Date(s) - Tuesday 04/16/2019
7:00 pm - 9:30 pm
Join us for a book talk with Dahr Jamail and a great evening of conversation!
After nearly a decade overseas as a war reporter, the acclaimed journalist Dahr Jamail returned to America to renew his passion for mountaineering, only to find that the slopes he had once climbed have been irrevocably changed by climate disruption. In response, Jamail embarks on a journey to the geographical front lines of this crisis—from Alaska to Australia’s Great Barrier Reef, via the Amazon rainforest—in order to discover the consequences to nature and to humans of the loss of ice.
For his latest book, “The End of Ice” he traveled to the front lines of extreme shifts in habitat and ecology: Denali in Alaska, where glaciers are rapidly melting; the Pribilof Islands in the Bering Sea, where increasingly horrific storms and “large-scale die-offs” decimate the local culture; the Rock Islands of Palau in the western Pacific ocean, where corals experience often fatal “bleaching”; and the Amazon, whose famous biodiversity is threatened by deforestation, warming temperatures, and various other human-caused effects.
The book is assiduously researched, profoundly affecting, and filled with vivid evocations of the natural world. Jamail’s deep love of nature blazes through his crisp, elegant prose, and he ably illuminates less-discussed aspects of climate disruption, like the Alexandrium toxin, a “marine dinoflagellate” responsible for the mass deaths of birds and fish, and white pine blister rust, “one of the single largest threats to trees in the continental United States.”
The constant assessment of Earth’s grim status can be a tad repetitive, but perhaps that’s the point, as Jamail infuses the book with a sense of reluctant futility. Near the end, he writes that he has surrendered his hope that “bludgeoning people with scientific reports about increasingly dire predictions of the future would wake them up about the planetary crisis we find ourselves in.”
Now, he grieves, which “is a way of honoring what we are losing.”A passionate, emotional ode to the wonders of our dying planet and to those who, hopelessly or not, dedicate their lives to trying to save it.

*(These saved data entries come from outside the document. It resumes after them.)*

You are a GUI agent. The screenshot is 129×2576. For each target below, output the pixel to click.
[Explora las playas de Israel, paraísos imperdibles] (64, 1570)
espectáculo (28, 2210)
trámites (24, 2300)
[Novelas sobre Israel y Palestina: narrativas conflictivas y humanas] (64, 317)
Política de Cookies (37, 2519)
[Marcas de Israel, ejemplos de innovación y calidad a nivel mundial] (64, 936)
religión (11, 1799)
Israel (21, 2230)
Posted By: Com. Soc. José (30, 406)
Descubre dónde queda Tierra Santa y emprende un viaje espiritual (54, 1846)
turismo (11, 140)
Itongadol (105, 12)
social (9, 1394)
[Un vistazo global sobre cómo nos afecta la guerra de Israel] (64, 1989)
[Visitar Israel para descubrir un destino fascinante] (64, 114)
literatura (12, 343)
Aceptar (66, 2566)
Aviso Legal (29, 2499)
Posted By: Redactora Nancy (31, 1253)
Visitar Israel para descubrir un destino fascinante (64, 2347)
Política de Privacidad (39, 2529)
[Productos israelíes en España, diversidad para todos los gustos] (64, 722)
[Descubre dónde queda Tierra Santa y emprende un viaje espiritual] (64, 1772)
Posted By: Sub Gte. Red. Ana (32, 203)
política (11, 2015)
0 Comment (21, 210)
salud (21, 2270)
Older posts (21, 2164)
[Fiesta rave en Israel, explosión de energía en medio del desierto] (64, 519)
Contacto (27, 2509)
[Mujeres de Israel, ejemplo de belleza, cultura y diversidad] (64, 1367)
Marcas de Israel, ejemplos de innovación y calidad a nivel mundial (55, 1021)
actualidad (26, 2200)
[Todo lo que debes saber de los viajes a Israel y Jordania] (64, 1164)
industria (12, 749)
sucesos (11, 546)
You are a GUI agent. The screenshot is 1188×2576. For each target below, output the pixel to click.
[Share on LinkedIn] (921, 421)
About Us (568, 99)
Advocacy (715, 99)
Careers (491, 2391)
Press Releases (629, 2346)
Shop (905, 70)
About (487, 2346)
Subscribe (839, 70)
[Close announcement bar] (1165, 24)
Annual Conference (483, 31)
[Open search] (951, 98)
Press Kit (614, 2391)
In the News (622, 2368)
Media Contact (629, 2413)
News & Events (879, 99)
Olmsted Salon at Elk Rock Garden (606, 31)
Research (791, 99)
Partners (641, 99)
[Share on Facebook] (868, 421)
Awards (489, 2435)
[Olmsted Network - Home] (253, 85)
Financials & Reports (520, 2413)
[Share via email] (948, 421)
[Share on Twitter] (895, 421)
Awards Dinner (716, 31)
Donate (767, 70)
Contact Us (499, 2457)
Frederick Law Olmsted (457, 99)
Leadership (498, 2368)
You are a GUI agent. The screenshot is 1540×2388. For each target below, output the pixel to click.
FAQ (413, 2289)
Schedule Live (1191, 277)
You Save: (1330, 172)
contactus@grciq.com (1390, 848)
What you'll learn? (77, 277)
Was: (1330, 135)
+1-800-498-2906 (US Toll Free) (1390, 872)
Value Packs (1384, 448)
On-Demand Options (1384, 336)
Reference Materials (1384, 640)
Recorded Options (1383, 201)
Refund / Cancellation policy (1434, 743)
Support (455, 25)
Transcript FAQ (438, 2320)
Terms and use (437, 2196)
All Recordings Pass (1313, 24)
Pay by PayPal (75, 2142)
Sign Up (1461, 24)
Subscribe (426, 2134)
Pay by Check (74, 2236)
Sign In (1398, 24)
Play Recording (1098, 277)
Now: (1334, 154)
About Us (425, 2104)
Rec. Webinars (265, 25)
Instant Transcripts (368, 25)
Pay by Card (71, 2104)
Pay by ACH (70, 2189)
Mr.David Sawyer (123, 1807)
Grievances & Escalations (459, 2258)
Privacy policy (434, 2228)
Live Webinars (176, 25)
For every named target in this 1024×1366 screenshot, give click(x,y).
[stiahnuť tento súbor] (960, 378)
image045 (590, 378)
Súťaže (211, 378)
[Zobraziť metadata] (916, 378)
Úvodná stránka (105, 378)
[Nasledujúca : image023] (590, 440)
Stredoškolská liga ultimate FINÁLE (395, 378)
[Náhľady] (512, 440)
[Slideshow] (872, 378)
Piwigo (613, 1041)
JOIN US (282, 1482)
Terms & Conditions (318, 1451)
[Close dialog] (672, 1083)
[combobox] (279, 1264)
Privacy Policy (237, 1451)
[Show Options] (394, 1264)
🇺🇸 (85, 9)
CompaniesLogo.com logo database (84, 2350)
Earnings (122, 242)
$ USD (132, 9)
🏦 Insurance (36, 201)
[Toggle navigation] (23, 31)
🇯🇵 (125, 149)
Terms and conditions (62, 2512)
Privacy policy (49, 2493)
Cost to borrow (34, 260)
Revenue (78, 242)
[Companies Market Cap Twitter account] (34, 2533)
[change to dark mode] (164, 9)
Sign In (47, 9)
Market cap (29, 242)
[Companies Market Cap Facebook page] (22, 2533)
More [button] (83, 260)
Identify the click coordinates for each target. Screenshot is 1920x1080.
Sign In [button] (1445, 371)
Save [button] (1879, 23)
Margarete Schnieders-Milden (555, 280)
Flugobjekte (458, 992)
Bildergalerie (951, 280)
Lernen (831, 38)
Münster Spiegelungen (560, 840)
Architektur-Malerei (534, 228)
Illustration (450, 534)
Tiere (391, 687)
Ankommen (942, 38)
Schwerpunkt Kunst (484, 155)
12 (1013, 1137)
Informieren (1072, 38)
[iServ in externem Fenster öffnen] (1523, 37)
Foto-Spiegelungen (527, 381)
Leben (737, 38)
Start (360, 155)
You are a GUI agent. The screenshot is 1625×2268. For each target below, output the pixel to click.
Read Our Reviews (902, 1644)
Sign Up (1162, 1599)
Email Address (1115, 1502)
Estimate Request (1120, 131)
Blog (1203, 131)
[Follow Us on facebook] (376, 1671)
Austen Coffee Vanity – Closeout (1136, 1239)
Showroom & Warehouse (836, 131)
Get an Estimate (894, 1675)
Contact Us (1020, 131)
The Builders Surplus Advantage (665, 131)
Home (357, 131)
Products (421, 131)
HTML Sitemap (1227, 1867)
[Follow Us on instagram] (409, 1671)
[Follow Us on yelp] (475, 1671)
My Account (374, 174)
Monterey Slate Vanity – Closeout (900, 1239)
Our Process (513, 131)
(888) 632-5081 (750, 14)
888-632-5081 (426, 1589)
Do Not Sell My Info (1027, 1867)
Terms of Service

Advance Praise for The End of Ice
“Assiduously researched, profoundly affecting, and filled with vivid evocations of the natural world. Jamail’s deep love of nature blazes through his crisp, elegant prose, and he ably illuminates less-discussed aspects of climate disruption…. A passionate, emotional ode to the wonders of our dying planet and to those who, hopelessly or not, dedicate their lives to trying to save it.” -Kirkus Reviews
“In a sane world The End of Ice would be the end of lame excuses that climate change is too abstract to get worked up about. From the Arctic to the Amazon, from doomed Miami to the Great Barrier Reef, Dahr Jamail brings every frontier in our on-going calamity into close focus. The losses are tangible. And so is the grief. This is more than a good book. It is a wise one.” -William deBuys, author of A Great Aridness and The Last Unicorn
“Jamail’s stories—of journey, expertise, and compassion—ensure that we can look at the sometimes failing sometimes triumphing world we inhabit with love. For many, this love will be accompanied by shame for our own failings and misguided triumphs over the living beings, lands, waters, and ices we live among. No matter the wounds—those of the planet’s or our own human sufferings—The End of Ice guides us toward experiencing these rapidly shifting spaces as sanctuaries, places to remind ourselves we are alive and among the living. We can’t imagine yet what the new world will look like, the one we are creating by carving away at and poisoning the first world we were given, the one that will ultimately go on in our absence, but this book will help us begin to take notice of it, as it is already arriving. I am grateful for this gift of wonder and contemplation that Jamail has given us, and the opportunity to slow for a moment and take in the immensity of my own life and participation in the existence we all share. This earth was our first teacher, and though we haven’t listened well, we have time yet to hear its song.” -Natalie Diaz, poet, Native language activist and author of When My Brother Was An Aztec and the forthcoming Postcolonial Love Poem, Graywolf Press 2020.